Edgar’s whole heart went out in a burst of sympathy and manly tenderness. In that moment he felt willing to give up every personal pleasure, if he might lift a feather’s weight of care from the fragile woman who spoke to him with such sweetness and trust. For there is nothing hopeless save meanness and poverty of nature; and any demand on Edgar Noble’s instinct of chivalrous protection would never be discounted.
“I will come gladly, gladly, Mrs. Oliver,” he said, “if only I can be of service; though I fear it will be all the other way. Please borrow me for a son, just to keep me in training, and I ’ll try to bear my honors worthily.”

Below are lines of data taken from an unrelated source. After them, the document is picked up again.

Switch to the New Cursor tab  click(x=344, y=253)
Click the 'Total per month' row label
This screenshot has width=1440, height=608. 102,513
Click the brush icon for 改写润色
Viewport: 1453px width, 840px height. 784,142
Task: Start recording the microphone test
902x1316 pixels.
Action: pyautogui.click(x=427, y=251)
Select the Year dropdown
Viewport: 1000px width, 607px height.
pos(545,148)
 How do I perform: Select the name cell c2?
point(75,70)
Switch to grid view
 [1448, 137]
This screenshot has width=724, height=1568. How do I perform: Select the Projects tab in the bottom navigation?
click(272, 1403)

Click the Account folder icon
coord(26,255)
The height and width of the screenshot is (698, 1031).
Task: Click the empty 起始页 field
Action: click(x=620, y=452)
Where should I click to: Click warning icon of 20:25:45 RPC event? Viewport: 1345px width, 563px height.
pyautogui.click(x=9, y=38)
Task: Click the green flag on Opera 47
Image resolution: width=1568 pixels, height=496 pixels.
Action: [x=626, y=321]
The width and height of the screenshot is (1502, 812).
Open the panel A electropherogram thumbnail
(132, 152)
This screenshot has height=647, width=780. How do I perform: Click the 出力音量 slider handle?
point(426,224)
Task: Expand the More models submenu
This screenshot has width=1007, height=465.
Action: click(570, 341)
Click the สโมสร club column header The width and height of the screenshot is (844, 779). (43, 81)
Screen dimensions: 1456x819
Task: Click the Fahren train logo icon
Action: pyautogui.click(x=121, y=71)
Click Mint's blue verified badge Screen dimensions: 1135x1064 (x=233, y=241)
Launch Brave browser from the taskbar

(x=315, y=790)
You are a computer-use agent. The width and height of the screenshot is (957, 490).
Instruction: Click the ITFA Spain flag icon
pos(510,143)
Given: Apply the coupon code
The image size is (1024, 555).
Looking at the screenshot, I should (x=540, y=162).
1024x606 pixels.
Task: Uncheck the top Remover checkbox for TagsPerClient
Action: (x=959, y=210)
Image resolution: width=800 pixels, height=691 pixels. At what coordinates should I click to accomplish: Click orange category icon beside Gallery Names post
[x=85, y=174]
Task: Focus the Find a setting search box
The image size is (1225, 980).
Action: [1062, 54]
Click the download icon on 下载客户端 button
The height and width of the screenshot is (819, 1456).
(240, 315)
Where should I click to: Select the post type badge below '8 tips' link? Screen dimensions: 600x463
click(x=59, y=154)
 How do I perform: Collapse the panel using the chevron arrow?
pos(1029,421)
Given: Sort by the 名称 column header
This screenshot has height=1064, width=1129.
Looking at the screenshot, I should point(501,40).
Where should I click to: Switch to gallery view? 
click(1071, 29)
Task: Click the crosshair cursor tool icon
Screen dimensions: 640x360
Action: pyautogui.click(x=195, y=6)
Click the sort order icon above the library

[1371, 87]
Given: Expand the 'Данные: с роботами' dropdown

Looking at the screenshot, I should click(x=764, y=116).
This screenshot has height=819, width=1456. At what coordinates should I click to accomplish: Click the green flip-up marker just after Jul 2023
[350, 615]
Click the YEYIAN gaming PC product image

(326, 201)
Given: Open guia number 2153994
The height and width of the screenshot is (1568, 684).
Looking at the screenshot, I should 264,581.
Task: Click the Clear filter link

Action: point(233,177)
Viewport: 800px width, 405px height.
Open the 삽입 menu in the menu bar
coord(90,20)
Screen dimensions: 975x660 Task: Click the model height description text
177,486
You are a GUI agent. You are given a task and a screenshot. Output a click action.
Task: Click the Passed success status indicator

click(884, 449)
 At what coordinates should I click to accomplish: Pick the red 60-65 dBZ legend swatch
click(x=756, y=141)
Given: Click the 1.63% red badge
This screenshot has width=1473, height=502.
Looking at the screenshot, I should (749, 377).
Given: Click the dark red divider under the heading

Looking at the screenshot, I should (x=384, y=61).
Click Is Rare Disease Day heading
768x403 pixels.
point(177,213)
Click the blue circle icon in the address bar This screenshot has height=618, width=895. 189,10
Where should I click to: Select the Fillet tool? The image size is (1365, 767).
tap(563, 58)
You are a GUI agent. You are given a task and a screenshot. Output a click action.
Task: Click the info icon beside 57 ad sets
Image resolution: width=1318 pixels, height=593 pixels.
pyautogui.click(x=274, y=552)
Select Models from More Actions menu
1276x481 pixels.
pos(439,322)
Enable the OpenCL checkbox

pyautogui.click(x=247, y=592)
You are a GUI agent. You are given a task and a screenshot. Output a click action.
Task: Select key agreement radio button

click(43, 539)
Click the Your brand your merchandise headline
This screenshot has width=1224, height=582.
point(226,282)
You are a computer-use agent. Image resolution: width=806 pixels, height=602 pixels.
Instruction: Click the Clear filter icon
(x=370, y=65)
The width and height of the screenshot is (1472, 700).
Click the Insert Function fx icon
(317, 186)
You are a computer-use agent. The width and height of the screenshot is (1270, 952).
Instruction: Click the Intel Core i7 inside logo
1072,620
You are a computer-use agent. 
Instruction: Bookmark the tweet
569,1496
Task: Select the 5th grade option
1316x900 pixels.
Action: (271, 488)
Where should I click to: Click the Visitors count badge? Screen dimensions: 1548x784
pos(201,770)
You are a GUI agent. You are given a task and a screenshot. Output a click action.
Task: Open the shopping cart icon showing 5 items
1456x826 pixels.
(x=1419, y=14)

“Thank you, dear boy. Then it is settled, if you are sure that the living in the city will not interfere with your studies; that is the main thing. We all look to you to add fresh laurels to your old ones. Are you satisfied with your college life thus far?”
("They have n’t told her anything. That ’s good,” thought Edgar.) “Oh yes; fairly well! I don’t—I don’t go in for being a ‘dig,’ Mrs. Oliver. I shall never be the valedictorian, and all that sort of thing; it does n’t pay. Who ever hears of valedictorians twenty years after graduation? Class honors don’t amount to much.”
“I suppose they can be overestimated; but they must prove some sort of excellence which will stand one in good stead in after years. I should never advise a boy or girl to work for honors alone; but if after doing one’s very best the honors come naturally, they are very pleasant.”
“Half the best scholars in our class are prigs,” said Edgar discontentedly. “Always down on the live fellows who want any sport. Sometimes I wish I had never gone to college at all. Unless you deny yourself every pleasure, and live the life of a hermit, you can’t take any rank. My father expects me to get a hundred and one per cent. in every study, and thinks I ought to rise with the lark and go to bed with the chickens. I don’t know whether he ever sowed any wild oats; if he did, it was so long ago that he has quite forgotten I must sow mine some time. He ought to be thankful they are such a harmless sort.”
“I don’t understand boys very well,” said Mrs. Oliver smilingly. “You see, I never have had any to study, and you must teach me a few things. Now, about this matter of wild oats. Why is it so necessary that they should be sown? Is Margery sowing hers? I don’t know that Polly feels bound to sow any.”
“I dare say they are not necessities,” laughed Edgar, coloring. “Perhaps they are only luxuries.”
Mrs. Oliver looked at the fire soberly. “I know there may be plenty of fine men who have a discreditable youth to look back upon,—a youth finally repented of and atoned for; but that is rather a weary process, I should think, and they are surely no stronger men because of the ‘wild oats,’ but rather in spite of them.”